Deux appels d’offres viennent d’être lancés par l’Europe à destination de sa filière munitionnaire. De la cartouche de 5,56 mm à l’obus de 155 mm, il s’agit à nouveau d’agréger les besoins des États-membres pour déboucher sur des achats conjoints synonymes de visibilité pour les industriels concernés.

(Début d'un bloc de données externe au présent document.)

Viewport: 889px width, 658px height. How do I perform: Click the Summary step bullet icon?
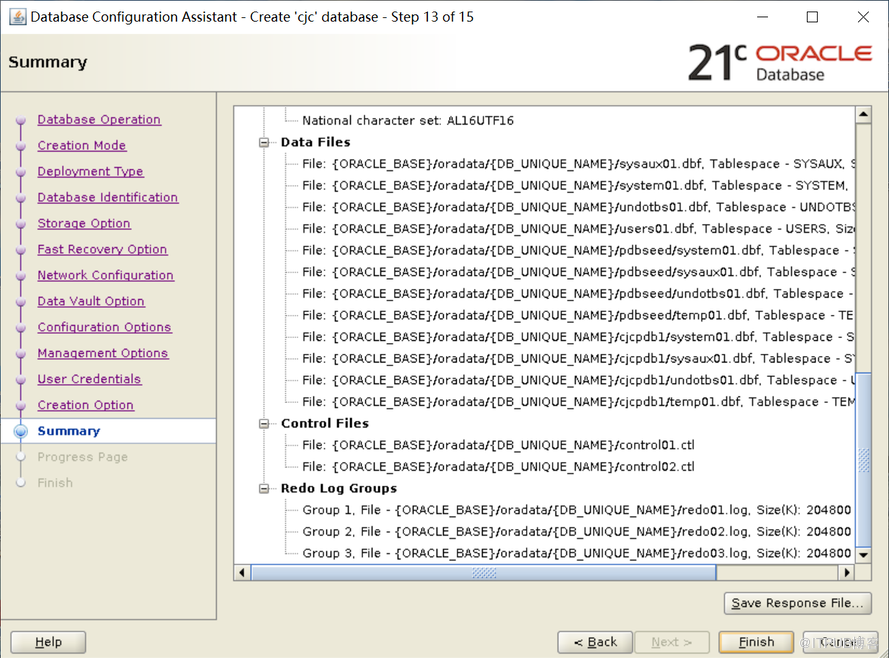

Après l’étude de marché conduite début 2026, place à la compétition. Une quarantaine de lots sont à pourvoir au travers de deux appels d’offres émis ce lundi par l’Agence européenne de défense (AED) dans le cadre du programme « Collaborative Procurement of Ammunition » (CPoA). Chaque procédure sera menée en deux temps. Seuls les candidats retenus à l’issue d’un premier tri seront invités à soumettre une offre. En dehors de la date butoir de dépôt des candidatures – fixée au 1er juin -, l’AED reste muette tant sur la suite du calendrier que sur l’étendue des volumes et des investissements envisagés.
Déclinée en 19 lots, l’une des deux mises en concurrence s’étend aux calibres OTAN 5,56 mm, 7,62 mm, 9 mm, 12,7 mm, 30 mm et à quelques-unes de leurs variantes. L’autre relève quant à elle exclusivement des obus d’artillerie de 155 mm. Ses 24 lots, correspondants à autant d’accords-cadres potentiels, sont divisés à parts égales entre le CAESAR français et le PzH 2000 allemand.
Rien d’étonnant à ce que l’AED se concentre sur le CAESAR et le PzH 2000 : ils constituent aujourd’hui l’essentiel des canons automoteurs conçus en Europe et en service dans les armées européennes. À lui seul, le CAESAR représente aujourd’hui plus de 250 systèmes en commande toutes générations confondues pour le seul continent européen. Sans compter ceux déjà en service en France et en Estonie et ceux aux mains de forces armées ukrainiennes susceptibles de bénéficier indirectement des futures commandes.
Le besoin, côté artillerie, englobe autant des coups complets en plusieurs configurations, que des fusées, amorces et autres charges modulaires propulsives. Si les solutions ne manquent pour ce qui est de l’artillerie et d’une partie du moyen calibre, la filière française devra théoriquement passer son tour sur le petit calibre faute de disposer d’une capacité nationale dans ce segment.
L’AED avait pris un rôle plus actif dans les acquisitions conjointes quelques mois après le déclenchement du conflit russo-ukrainien. Lancés en novembre 2022, les travaux portent depuis sur l’acquisition de munitions, de systèmes du combattant et d’équipements NRBC. Un appel d’offres pour la fourniture de masques, cartouches et tenues NRBC a ainsi été publié au printemps dernier pour des contrats courant jusqu’en 2030.
Quatre mois plus tard, l’AED, 24 pays européens et la Norvège mettaient sur pied un projet CPoA divisé en deux phases : l’une de deux ans, focalisée sur les obus de 155 mm et concrétisée dans le cadre du mécanisme EDIRPA, et l’autre, conclue pour sept ans, élargie à toute une gamme de munitions. C’est dans cette dernière que s’inscrit le double effort engagé cette semaine. Celui-ci intervient à l’heure où l’Europe continue de muscler sa filière pour parvenir, entre autres, à un socle de 2 millions d’obus produits à l’année courant 2027.